----- EXCERPTED TEXT -----

Rollup Data

samit_9999 · Post by **samit_9999** » Fri Jul 14, 2006 2:53 pm

Hi ,

I have a Table with such kind of info

Region Dept Emp Sal
South 10 Sam 10
South 10 Tam 20
South 20 Pam 40
North 30 Cam 50
North 40 Mam 100
North 40 Dam 50

I need information Rolled up at both Region and Dept Level
Total Salary for Region South is 70 Dept 10 = 30 Dept 20=40
Total Salary for Region North is 200 Dept 30 = 50 Dept 40 = 150

I need to generate a file through DataStage job with the following output

Region Dept Dep_Sal_Total Region_Sal_Total
South 10 30 70
South 20 40 70
North 30 50 200
North 40 150 200

Backend is TeraData.

Please help!!

Krazykoolrohit · Post by **Krazykoolrohit** » Fri Jul 14, 2006 3:24 pm

I can suggest you two solutions:

1. write a SQL query in the ODBC stage aggregating your columns and sending the output to the new columns. something like:

select Region,Dept,Dep_Sal_Total,Region_Sal_Total

from <table>

where

Dep_Sal_Total in (select dept,Sum(Sal) from <table> group by dept)
and Region_Sal_Total in (select region,Sum(Sal) from <table> group by sal)

group by Dep_Sal_Total,Region_Sal_Total

Add Region,Dept,Dep_Sal_Total,Region_Sal_Total in the columns definition.

Use the query as a hint. I am unable to test and run the query for you right now.

2. use an aggregator stage if you want to sum on individual columns. use a transformer in the end to organize the output and drop the rows which you dont want.

For more inputs of aggregator reer to the documentation available with installation

DSguru2B · Post by **DSguru2B** » Fri Jul 14, 2006 3:25 pm

do it in the sql itself

Code: Select all

select A.Region, A.Dept, Sum(A.Sal) As Dep_Sal_Total, Temp.Sal
from table A
inner join (select B.Region,sum(B.Sal)As Sal from table B group by Region) as Temp
on A.Region = Temp.Region
group by A.Region, A.Dept, Temp.Sal

table A, table B both are the same table.

DSguru2B · Post by **DSguru2B** » Fri Jul 14, 2006 3:28 pm

Ok what just happened to my post

Krazykoolrohit · Post by **Krazykoolrohit** » Fri Jul 14, 2006 3:32 pm

SOS roy.

-----

=== EXERCISES ===
1) List every employee name in the table of the forum thread on rolling up data.
2) Edit the entries below from the line containing "You are a GUI" down to the line containing "(x=231, y=591)": swap "screenshot" for "screen image" and keep everything else the same. Give back only those lines, without the pictures.

----- DATA TO PROCESS -----

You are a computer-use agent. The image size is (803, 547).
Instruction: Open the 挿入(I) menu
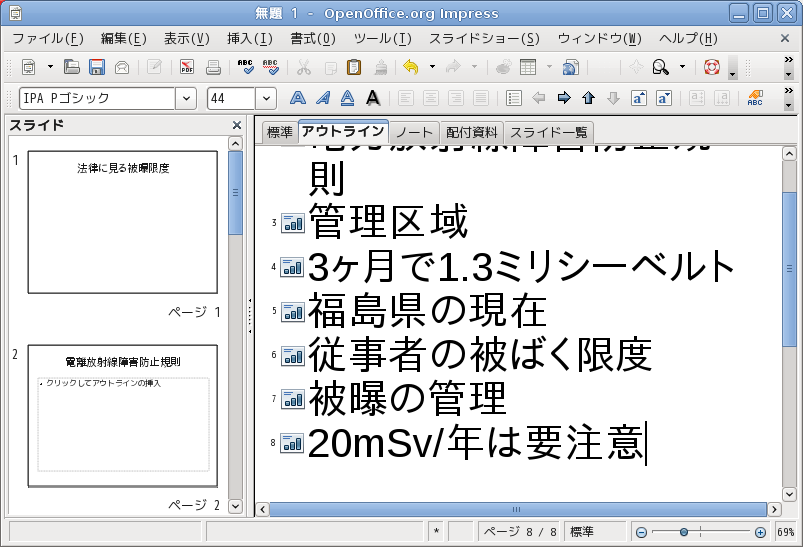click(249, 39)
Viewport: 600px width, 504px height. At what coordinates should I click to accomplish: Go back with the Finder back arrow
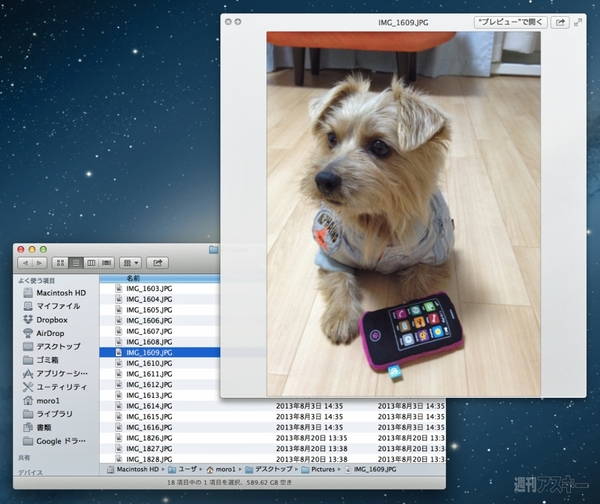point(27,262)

-----
----- DATA TO PROCESS -----

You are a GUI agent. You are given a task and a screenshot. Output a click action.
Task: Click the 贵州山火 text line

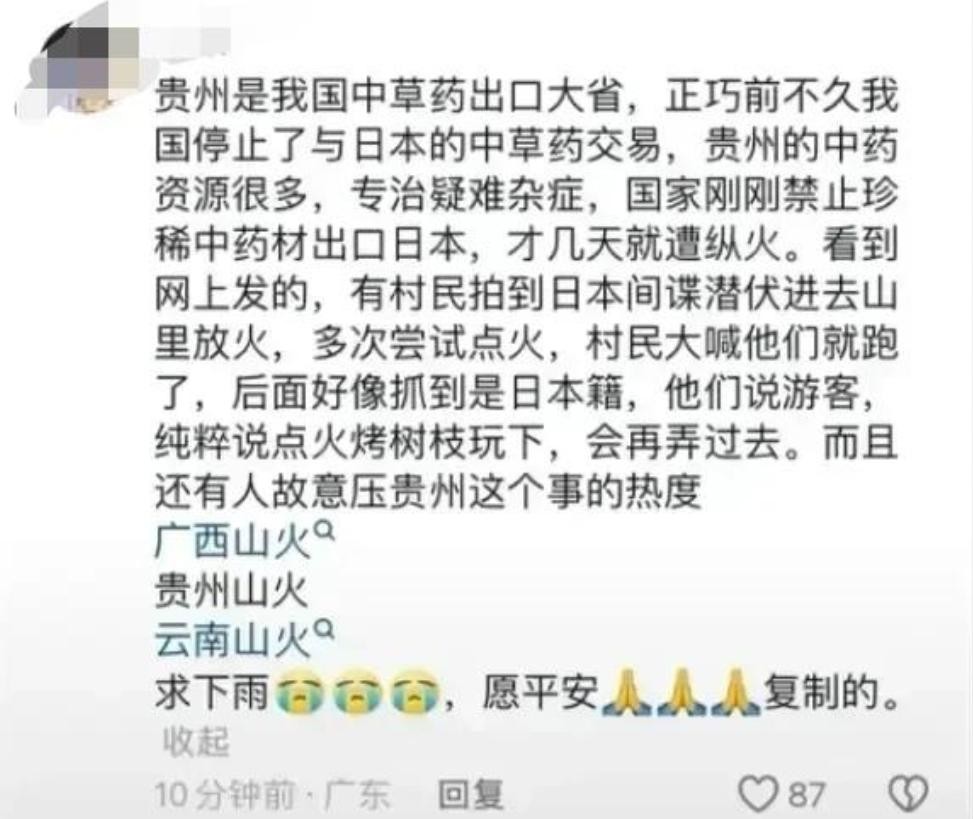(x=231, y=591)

-----

=== ANSWERS TO THE PROBLEMS ===
1) Sam, Tam, Pam, Cam, Mam, Dam

2)
You are a GUI agent. You are given a task and a screen image. Output a click action.
Task: Click the 贵州山火 text line

(x=231, y=591)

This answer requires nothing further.